*Job*. Copy out the rows from the line containing "You are a computer-use agent. This" through the line containing "tap(1405, 295)", keeping both of those lines and leaving out the pictures.

*Dataset excerpts*.
###
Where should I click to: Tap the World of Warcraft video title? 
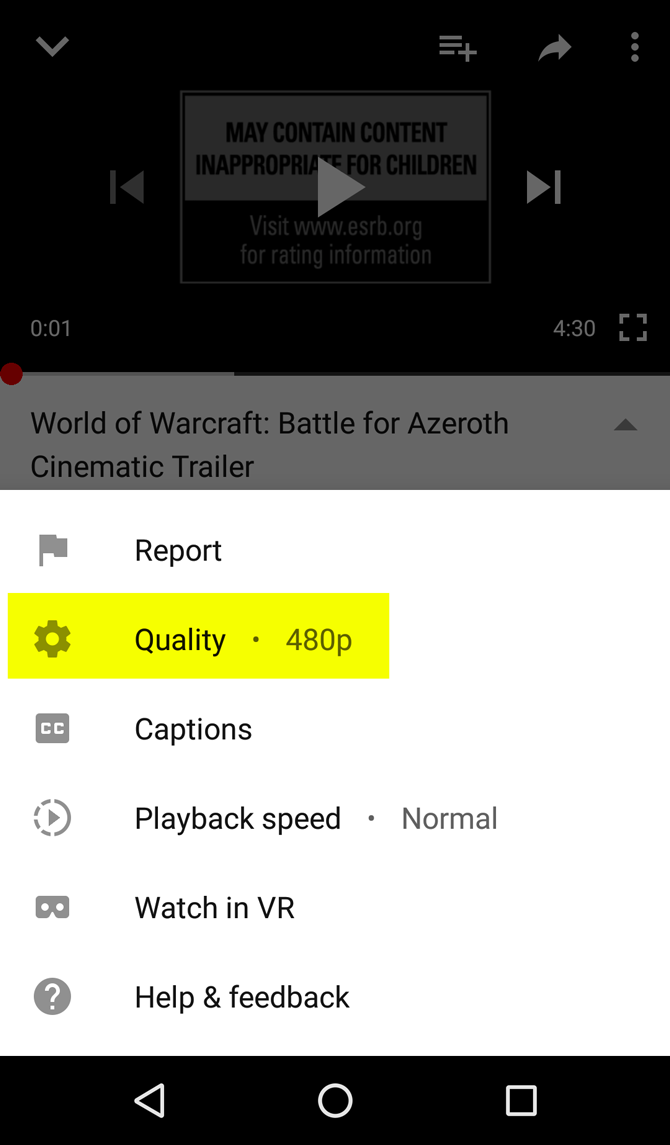pos(270,444)
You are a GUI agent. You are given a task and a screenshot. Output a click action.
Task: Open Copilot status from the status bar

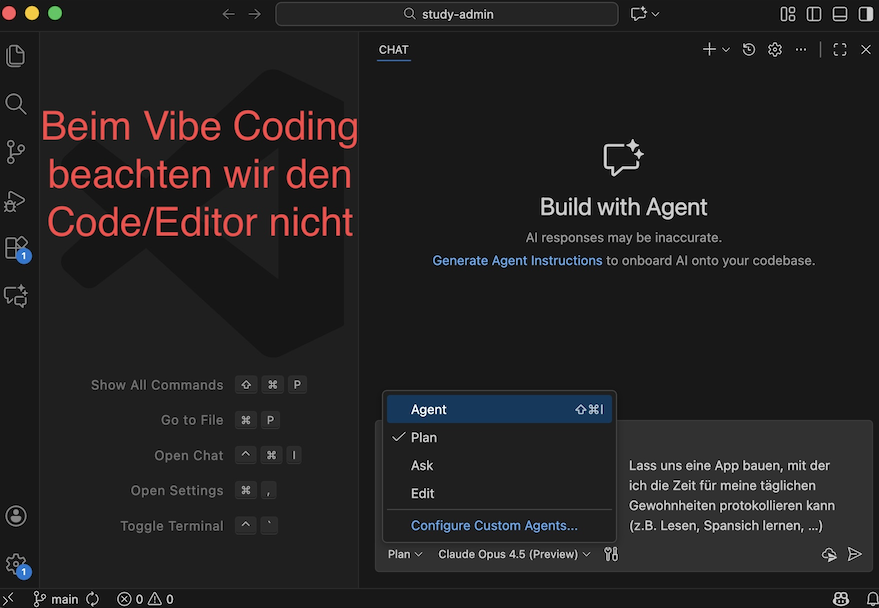tap(841, 598)
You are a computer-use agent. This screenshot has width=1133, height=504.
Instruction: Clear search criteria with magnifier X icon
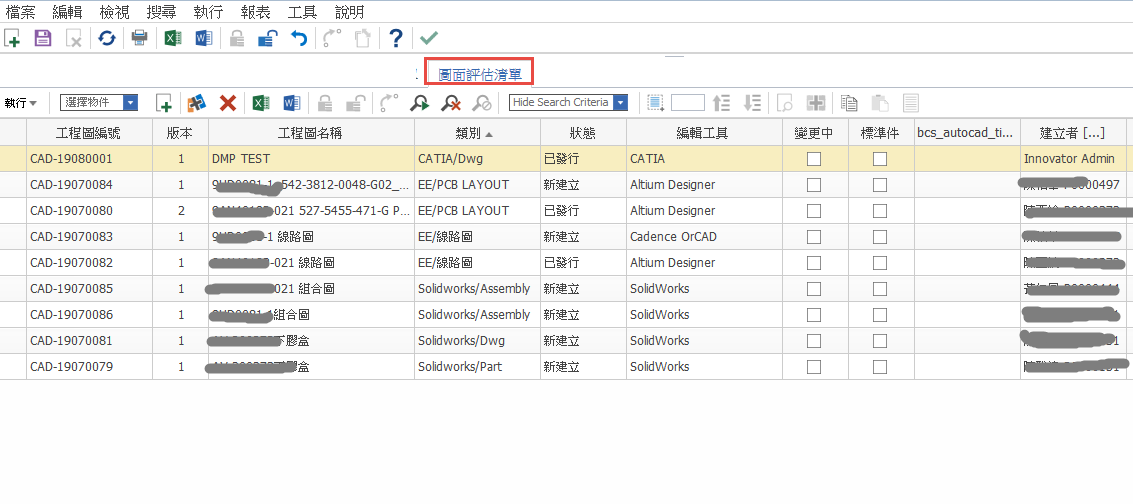coord(452,103)
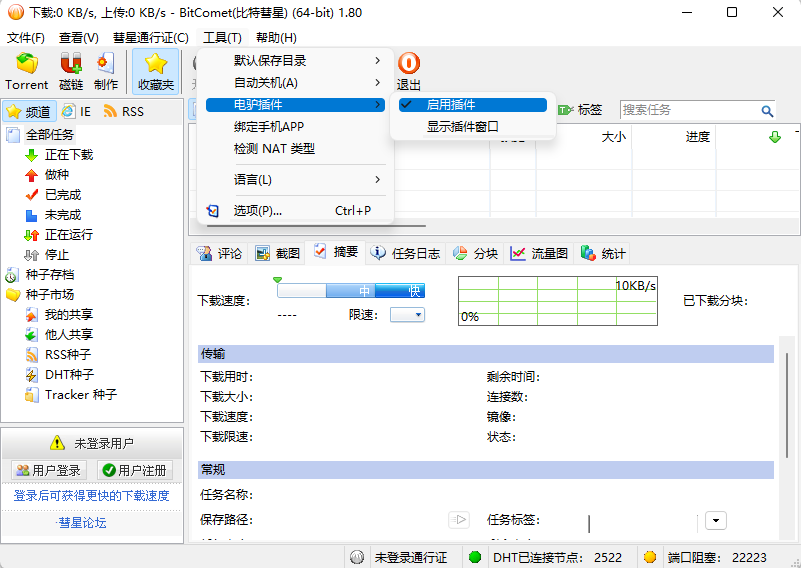
Task: Click the play icon beside 保存路径
Action: 458,520
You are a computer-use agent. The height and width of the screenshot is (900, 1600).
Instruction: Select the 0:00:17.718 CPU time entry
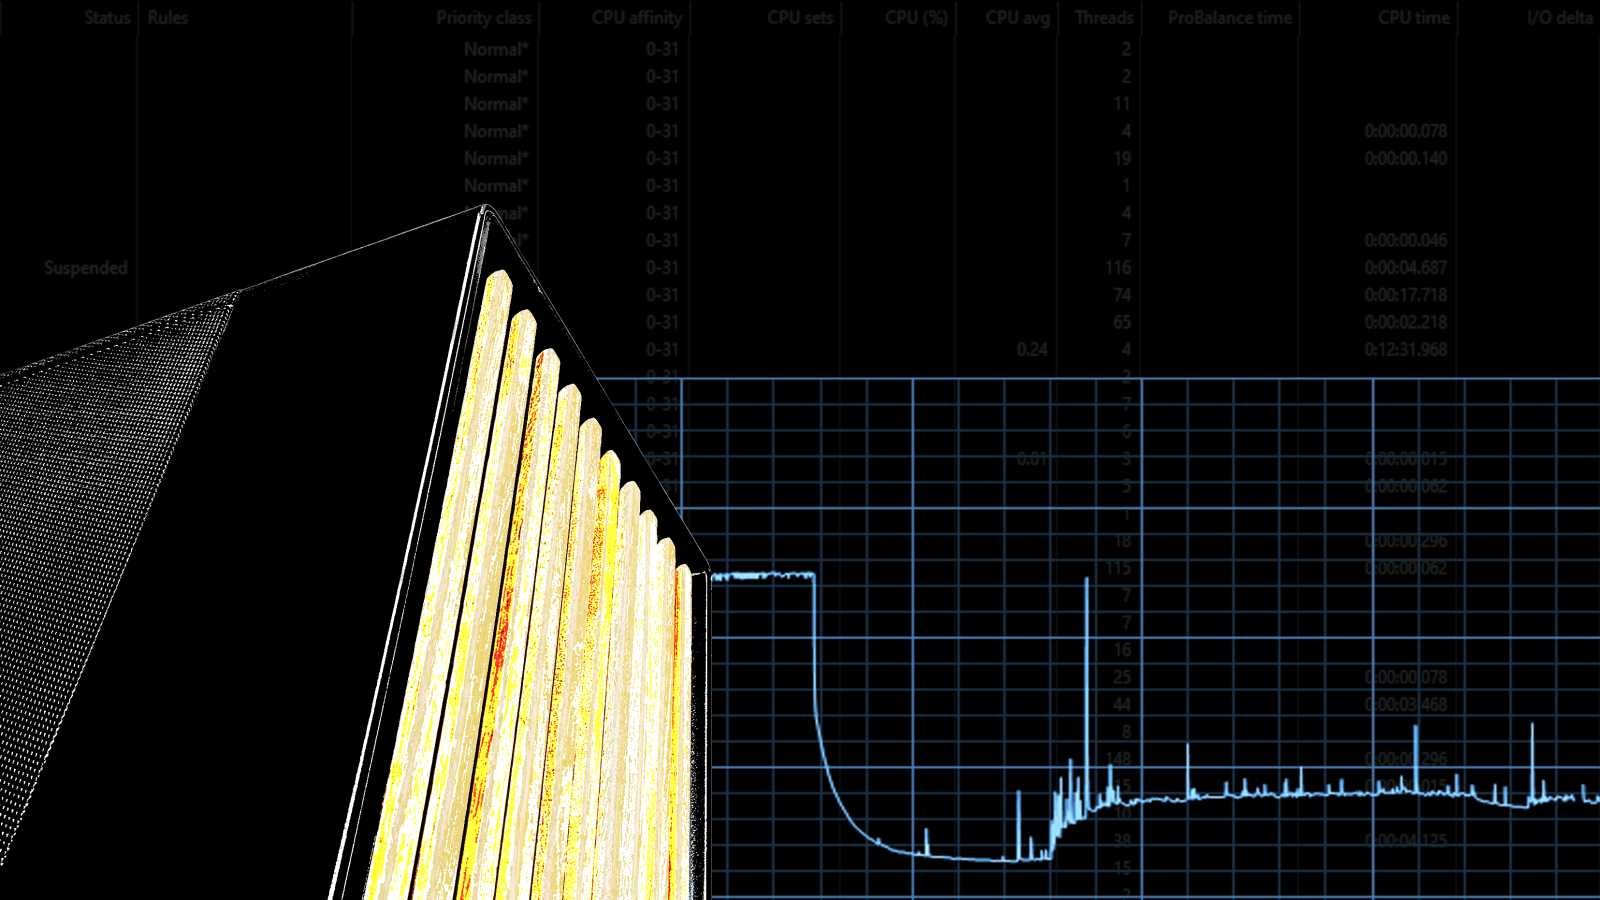tap(1405, 295)
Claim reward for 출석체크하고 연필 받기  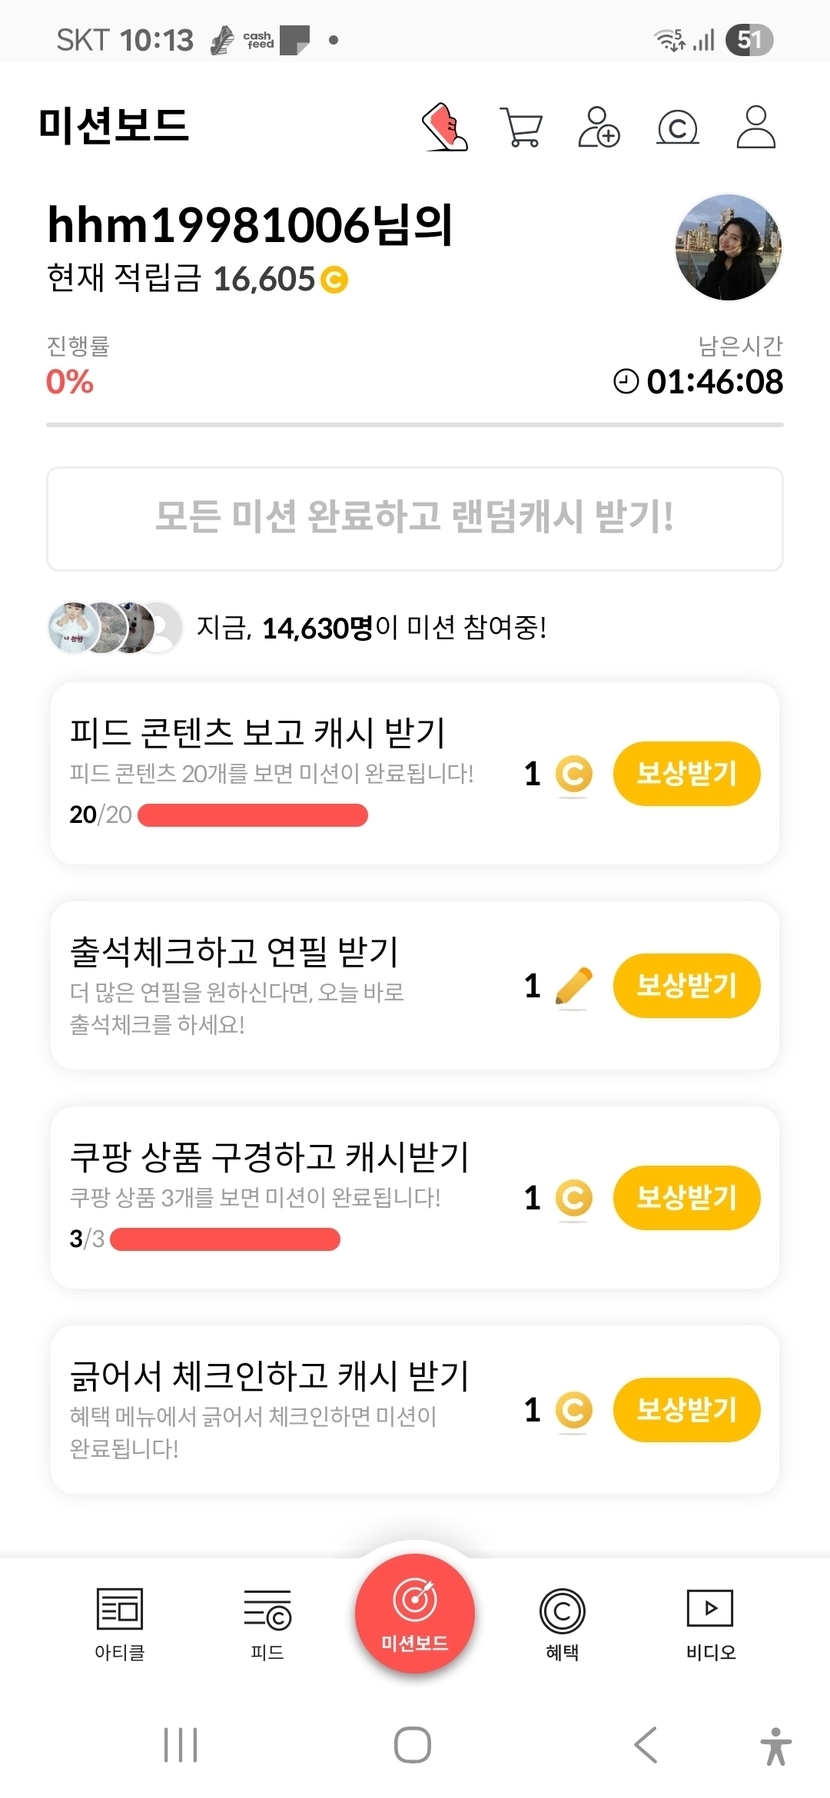[686, 986]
###
*Finished answer*.
You are a computer-use agent. This screenshot has width=1133, height=504.
Instruction: Clear search criteria with magnifier X icon
coord(452,103)
Task: Click the play icon beside 保存路径
Action: 458,520
You are a computer-use agent. The height and width of the screenshot is (900, 1600).
Instruction: Select the 0:00:17.718 CPU time entry
tap(1405, 295)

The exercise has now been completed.